I started out my cooking life with Nigel Slater's "Real Fast Food" and have never looked back. The chapters are based on a main ingredient (e.g. eggs, poultry, fruit). All recipes can be made in 30 mins or less and there are plenty of dishes that can be made with store-cupboard staples. Highly recommended. :)


Good Eats is definitely the way to go. I am currently uploading all the episodes to YouTube which I am sure you have heard of. And if not, just go to www.youtube.com and search good eats (or just click on the URL I provided). There are currently 2 seasons (28 episodes) on there and I have about 150ish more to come.

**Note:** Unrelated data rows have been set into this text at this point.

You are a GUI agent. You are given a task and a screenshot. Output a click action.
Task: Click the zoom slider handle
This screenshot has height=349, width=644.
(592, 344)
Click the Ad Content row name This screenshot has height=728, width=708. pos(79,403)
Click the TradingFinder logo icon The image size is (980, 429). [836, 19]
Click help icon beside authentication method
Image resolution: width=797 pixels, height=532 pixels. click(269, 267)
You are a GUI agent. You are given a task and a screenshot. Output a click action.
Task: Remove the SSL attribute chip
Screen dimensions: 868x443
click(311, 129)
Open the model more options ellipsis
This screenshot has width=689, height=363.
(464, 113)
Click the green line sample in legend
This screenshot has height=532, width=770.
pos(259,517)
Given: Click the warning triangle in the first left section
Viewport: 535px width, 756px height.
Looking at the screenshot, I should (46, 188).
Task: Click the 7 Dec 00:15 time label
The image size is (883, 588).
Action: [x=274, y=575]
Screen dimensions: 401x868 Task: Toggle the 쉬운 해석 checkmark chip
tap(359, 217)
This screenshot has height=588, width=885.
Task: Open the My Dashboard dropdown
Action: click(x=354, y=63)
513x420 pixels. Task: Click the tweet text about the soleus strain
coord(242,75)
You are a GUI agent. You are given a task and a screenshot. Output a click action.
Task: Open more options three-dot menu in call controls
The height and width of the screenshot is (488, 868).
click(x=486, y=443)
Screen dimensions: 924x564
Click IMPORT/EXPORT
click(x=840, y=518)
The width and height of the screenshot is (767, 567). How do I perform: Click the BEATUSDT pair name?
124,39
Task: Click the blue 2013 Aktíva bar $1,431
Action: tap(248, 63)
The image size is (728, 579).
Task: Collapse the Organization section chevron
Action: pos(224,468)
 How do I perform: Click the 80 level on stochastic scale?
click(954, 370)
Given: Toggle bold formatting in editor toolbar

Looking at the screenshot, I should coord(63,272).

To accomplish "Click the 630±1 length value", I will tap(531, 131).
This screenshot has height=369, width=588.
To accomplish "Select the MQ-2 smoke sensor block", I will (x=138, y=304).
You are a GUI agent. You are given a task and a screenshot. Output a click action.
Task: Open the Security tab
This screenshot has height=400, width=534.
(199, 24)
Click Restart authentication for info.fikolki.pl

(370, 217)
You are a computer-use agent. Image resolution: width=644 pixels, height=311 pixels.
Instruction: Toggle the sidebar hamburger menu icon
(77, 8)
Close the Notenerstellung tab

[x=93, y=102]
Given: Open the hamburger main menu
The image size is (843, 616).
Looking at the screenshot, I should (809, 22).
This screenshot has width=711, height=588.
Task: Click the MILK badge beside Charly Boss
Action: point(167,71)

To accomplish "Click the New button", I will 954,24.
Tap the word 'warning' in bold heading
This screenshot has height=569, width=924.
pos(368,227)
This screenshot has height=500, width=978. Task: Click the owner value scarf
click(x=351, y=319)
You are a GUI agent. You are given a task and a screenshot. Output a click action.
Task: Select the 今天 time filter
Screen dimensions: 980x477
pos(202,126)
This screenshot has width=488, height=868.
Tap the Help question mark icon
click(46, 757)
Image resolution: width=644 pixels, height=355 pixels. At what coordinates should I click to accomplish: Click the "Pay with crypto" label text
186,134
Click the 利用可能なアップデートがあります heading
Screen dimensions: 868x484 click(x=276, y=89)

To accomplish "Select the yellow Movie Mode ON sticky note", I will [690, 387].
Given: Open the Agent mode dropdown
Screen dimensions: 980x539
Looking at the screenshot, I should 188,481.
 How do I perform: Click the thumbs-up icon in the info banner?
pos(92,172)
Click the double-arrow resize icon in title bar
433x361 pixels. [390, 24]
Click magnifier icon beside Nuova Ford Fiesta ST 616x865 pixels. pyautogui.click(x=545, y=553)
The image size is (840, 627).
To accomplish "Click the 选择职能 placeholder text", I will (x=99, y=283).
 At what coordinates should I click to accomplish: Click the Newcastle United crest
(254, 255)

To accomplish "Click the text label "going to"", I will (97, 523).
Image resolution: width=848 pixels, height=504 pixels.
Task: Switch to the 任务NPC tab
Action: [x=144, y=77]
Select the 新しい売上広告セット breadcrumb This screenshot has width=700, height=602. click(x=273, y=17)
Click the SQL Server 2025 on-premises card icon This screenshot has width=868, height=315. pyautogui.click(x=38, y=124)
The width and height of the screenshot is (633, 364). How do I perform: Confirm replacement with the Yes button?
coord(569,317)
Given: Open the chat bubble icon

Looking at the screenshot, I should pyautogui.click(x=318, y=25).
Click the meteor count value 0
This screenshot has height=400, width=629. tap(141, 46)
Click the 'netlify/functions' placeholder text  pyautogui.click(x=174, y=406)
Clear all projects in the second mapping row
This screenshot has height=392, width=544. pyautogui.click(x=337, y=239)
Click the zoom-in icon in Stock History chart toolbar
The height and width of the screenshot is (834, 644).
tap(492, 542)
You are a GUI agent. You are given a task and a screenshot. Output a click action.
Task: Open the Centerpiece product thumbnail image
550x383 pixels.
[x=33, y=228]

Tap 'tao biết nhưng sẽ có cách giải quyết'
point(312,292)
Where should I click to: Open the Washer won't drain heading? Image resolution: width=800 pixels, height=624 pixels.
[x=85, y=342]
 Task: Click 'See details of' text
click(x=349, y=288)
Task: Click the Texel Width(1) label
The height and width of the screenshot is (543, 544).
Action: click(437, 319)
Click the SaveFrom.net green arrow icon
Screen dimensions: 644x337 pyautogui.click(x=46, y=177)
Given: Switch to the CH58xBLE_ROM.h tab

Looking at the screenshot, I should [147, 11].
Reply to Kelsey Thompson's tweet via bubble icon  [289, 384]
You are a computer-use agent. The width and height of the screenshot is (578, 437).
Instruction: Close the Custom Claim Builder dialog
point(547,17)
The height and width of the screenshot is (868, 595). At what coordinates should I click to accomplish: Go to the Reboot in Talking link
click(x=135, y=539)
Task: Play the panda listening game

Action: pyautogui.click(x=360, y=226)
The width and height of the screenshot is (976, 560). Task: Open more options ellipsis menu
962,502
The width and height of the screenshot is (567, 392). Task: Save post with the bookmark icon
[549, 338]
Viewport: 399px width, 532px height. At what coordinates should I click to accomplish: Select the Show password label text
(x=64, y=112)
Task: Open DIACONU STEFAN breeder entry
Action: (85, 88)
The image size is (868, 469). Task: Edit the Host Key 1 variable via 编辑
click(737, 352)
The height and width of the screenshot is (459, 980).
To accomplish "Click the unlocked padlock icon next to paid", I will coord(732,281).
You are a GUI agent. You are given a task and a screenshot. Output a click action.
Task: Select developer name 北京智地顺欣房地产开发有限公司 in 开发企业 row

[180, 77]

I am a university student, and I've just been learning to cook "real" meals. I'd say start with pasta. It's really really hard to mess up a simple red sauce.


Some thoughts learned from the school of hard knocks about cooking. Start simple. boil eggs, soft boil eggs, toast, bacon, ham, hamburger, steak. The skillet is your friend. Pancakes are more difficult. Use the box mix then graduate to scratch. Waffles need a waffle iron. alas. but these can be had 2nd hand for a song. Microwave is next. It is the great heater. Water for tea. leftovers, the 4 to 6 min baked potato, defroster, heat up vegies from a can. Sometimes cook meat .. but I don't like how a microwave does meat. The small pot, cousin of the skillet can be fiesty but ok. canned goods, beans, soup, vegies, puddings (maybe not puddings .. see below) Then the 'crockpot' comes into its own. Almost impossible to ruin anything. Especially Roast Chicken, ribs, or chicken soup .. anything with liquid. Makes an awesome broth that is hard to beat. To speed up cooking times add boiling water to the high setting. To slow down cooking settings, use cold water on low. Heating milk for pudding (use a box at first) in the fiesty pot is difficult, (it often burns) but using a microwave to boil the milk and then let it sit in the crock pot for an hour on high .. fantastic! Hard Dry Beans were a tough puzzle for me. The secret .. ADD NO SEASONING until the last 1/2 hr. If you add the wrong seasoning the beans will stay tough. And hard to say what will make them tough. Also Beans take a 4 to 6 water untils to 1 unit beans. You need to watch so they don't try out until you get the trick down for your setup. Boil for at least 20 minutes then dump into crock pot on high. Several hours later they will be done. Done defined as how soft you want them. Check after about 2 hr with this method. (some say to dump water after the first 5 minutes - I don't) I am afraid of pressure cookers. Then buy an electric asian style rice pot. Rice done on a range is nasty and difficult. But with a rice pot Rice is almost impossible to ruin. Use 2.5 unit water to white rice. 4 units water to brown rice. Enjoy with favorite vegi. And the best and hardest lesson. ..If its nasty and "ruint" like they say in the American south .. Just throw it away.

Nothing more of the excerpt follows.